Inoltre, l’utilità totale aumenta in misura meno che proporzionale
all'incremento della quantità di bene. Ciò, in altri termini, significa che
l'incremento di utilità che si ottiene dalla n-esima dose di bene risulta inferiore
all'analogo incremento relativo alla dose (n-1)-esima.

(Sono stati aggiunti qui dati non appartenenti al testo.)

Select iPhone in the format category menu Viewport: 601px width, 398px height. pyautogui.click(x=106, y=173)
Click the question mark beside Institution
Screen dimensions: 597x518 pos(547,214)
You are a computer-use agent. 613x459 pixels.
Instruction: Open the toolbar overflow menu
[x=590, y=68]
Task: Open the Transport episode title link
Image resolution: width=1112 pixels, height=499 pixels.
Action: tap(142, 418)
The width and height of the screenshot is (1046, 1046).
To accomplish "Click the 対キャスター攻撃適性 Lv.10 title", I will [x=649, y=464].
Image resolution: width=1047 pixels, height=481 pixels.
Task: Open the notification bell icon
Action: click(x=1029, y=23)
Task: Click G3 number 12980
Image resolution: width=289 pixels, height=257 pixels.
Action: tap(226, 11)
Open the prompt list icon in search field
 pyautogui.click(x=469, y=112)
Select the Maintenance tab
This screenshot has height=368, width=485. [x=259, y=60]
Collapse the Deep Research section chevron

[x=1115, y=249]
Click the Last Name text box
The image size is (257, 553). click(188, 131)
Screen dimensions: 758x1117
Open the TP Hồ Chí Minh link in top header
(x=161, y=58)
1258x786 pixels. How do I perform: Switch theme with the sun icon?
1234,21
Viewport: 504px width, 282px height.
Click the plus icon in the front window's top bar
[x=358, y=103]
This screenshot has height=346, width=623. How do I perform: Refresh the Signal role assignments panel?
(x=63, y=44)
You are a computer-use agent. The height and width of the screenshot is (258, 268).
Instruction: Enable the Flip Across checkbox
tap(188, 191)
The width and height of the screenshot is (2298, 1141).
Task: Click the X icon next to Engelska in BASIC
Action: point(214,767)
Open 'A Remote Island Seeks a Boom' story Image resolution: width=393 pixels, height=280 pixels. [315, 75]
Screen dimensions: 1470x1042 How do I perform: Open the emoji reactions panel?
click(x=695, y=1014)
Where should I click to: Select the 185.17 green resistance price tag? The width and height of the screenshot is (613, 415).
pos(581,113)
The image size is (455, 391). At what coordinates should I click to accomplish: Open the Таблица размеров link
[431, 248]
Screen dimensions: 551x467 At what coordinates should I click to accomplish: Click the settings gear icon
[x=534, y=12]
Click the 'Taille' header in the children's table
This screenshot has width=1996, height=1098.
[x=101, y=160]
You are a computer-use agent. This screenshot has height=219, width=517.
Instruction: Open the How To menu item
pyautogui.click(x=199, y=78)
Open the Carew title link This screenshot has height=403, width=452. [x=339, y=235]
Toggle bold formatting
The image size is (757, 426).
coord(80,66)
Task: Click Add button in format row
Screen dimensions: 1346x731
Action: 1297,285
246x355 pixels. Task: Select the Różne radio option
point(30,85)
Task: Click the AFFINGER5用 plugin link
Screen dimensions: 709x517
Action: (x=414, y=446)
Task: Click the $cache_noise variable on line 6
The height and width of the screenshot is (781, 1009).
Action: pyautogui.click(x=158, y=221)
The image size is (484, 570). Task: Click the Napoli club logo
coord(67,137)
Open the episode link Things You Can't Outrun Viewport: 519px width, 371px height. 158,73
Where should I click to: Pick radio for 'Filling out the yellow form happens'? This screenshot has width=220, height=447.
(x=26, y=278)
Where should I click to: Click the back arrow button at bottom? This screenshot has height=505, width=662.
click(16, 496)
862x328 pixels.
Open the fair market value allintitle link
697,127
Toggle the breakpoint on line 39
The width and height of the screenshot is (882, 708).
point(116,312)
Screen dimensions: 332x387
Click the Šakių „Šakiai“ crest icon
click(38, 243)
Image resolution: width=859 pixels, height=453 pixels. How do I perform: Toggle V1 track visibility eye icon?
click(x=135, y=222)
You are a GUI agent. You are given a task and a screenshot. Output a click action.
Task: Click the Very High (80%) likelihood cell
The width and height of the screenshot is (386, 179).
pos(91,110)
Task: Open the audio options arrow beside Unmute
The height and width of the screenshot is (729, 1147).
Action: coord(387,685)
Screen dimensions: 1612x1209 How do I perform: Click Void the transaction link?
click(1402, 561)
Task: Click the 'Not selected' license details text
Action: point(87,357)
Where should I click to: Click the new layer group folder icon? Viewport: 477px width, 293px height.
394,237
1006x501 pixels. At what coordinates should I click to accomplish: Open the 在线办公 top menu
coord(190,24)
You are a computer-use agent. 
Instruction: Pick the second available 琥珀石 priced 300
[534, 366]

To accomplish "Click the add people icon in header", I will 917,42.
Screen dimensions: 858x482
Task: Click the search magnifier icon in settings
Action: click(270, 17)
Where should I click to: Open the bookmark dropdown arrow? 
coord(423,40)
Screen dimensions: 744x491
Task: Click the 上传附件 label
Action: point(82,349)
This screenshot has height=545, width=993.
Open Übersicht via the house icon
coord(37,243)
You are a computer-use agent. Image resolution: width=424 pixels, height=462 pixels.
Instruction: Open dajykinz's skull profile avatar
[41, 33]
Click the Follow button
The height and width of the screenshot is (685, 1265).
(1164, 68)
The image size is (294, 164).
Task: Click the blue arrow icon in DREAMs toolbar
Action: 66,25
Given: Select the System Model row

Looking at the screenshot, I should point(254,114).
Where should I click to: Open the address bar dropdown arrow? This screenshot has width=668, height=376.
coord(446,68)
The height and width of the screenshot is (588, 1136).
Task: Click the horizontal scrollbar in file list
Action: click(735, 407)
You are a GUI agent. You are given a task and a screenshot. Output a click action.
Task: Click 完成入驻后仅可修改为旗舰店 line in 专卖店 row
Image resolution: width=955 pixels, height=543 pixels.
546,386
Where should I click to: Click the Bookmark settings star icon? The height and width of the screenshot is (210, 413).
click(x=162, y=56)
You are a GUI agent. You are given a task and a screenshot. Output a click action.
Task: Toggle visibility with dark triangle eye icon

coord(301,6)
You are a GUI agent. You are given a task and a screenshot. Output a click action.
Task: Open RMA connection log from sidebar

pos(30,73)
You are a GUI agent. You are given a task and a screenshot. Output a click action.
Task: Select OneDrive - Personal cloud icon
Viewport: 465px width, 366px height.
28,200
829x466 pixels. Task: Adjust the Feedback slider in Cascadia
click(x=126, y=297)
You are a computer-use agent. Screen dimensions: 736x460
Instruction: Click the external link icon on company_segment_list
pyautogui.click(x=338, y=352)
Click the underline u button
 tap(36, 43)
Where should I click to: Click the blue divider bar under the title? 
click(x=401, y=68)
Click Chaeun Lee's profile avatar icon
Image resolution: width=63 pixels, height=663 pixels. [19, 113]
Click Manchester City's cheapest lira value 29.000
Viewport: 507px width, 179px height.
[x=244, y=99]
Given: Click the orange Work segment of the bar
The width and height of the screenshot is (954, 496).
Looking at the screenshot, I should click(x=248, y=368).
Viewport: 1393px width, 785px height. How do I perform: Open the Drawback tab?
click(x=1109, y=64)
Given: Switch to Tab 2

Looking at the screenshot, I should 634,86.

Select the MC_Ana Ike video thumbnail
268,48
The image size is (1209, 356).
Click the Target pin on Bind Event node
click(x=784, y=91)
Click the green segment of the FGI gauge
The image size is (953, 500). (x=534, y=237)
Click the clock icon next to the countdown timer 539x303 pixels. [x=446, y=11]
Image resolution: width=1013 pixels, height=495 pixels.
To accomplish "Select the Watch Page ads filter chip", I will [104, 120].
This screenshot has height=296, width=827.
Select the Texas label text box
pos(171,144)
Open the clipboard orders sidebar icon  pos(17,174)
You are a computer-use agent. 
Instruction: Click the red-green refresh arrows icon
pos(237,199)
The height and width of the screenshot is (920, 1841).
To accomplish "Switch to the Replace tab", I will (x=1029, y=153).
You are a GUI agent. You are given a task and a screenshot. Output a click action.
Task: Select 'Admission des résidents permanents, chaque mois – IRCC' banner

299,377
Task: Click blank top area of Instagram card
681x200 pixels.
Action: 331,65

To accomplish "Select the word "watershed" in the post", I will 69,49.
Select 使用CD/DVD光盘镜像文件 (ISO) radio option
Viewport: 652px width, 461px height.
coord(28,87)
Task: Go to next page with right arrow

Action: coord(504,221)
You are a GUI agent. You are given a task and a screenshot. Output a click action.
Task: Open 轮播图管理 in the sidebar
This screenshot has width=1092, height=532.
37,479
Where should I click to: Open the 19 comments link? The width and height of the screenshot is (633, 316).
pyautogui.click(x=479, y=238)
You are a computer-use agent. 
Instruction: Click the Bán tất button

Ne deriva che l'utilità attribuita a ciascuna dose di bene è via via decrescente
fino ad annullarsi in corrispondenza del fabbisogno, quantità per la quale il
bisogno è completamente soddisfatto.
Nel diagramma di figura 1, dunque, la quantità 0f è quella che consente di
estinguere il bisogno originario, giacché in corrispondenza di essa si annulla
l'incremento di utilità totale che si ottiene da quantità addizionali di bene. E'
evidente, d’altra parte, che in corrispondenza del fabbisogno la legge dell'utilità
marginale presenta un punto di nullo. L'utilità marginale, infatti, in quanto
attribuita all'ultima dose di bene, esprime l'incremento di utilità totale che la dose
medesima è in grado di arrecare al consumatore; incremento che, come si è detto, si
annulla appunto in corrispondenza della quantità di bene pari al fabbisogno.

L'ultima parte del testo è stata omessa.